Text shown —
——

One of the biggest threats to your Brisbane property is lurking right under your feet. Reactive soil has the potential to warp and crack your walls, damage your pipes and drainage systems, crack your pool and wreak havoc on the appearance and structural integrity of your home. Worse still, the damage caused by reactive soil can cost a fortune to repair – and it might not be covered by your insurance.
No home in Brisbane is safe from the threat of reactive soil. Here’s our go-to guide on identifying whether you have reactive soil and what you can do about it if you’ve got it.
What is the best way to test for clay soil?
Two simple tests you can conduct yourself will show the levels of clay in your property and determine if action needs to be taken with a professional.
- Take a handful of moist soil and squeeze to see if it sticks together. If the dirt has formed into a roll shape, there is a low clay level is in the soil. However, if the handful remains stuck together with no cracks, the level of clay in the soil is high.
- Fill a glass jar halfway with a soil sample from your foundations and fill ¾ full with water. Shake and allow the soil to settle. Murky water and a small layer of dirt on the bottom means the high clay levels are causing slow settling of the sample.
Is soil testing helpful?
Soil testing is now one of the first things undertaken before building a house or buying an existing property. The different soil types all over Brisbane will have an impact on property value and construction priorities. Geotechnical engineers undertake several tests from varying levels in the property and the results will influence foundation depths, types of slabs, even house designs.

——

Source data —

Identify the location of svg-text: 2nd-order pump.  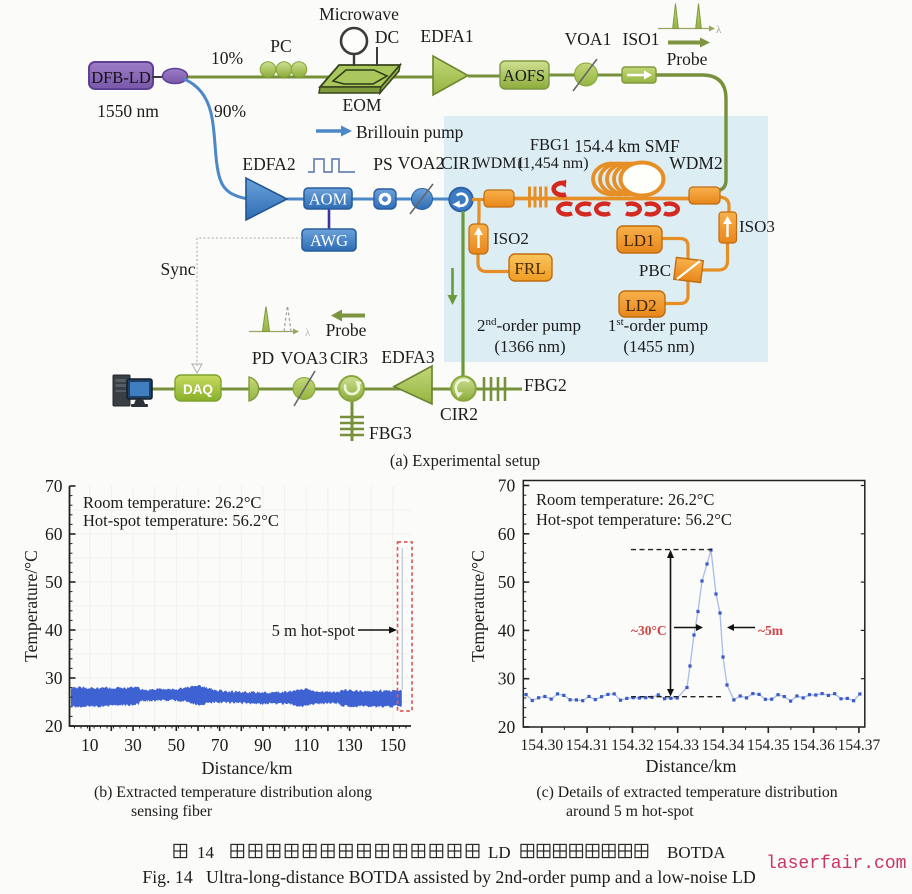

——

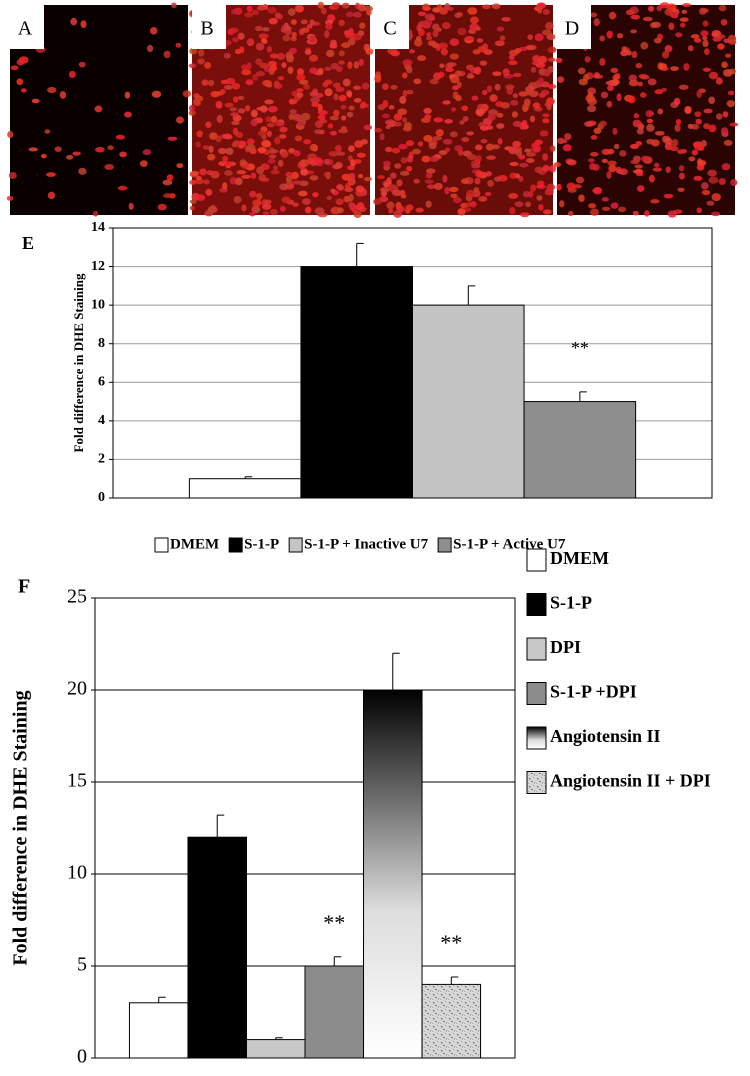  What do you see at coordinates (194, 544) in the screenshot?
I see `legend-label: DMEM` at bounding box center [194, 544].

——

From the reactive soil guide, extract everything from "- Take a handful" down to "of the sample.". The listing has nothing to do with the reactive soil guide.

Solved exercise —
- Take a handful of moist soil and squeeze to see if it sticks together. If the dirt has formed into a roll shape, there is a low clay level is in the soil. However, if the handful remains stuck together with no cracks, the level of clay in the soil is high.
- Fill a glass jar halfway with a soil sample from your foundations and fill ¾ full with water. Shake and allow the soil to settle. Murky water and a small layer of dirt on the bottom means the high clay levels are causing slow settling of the sample.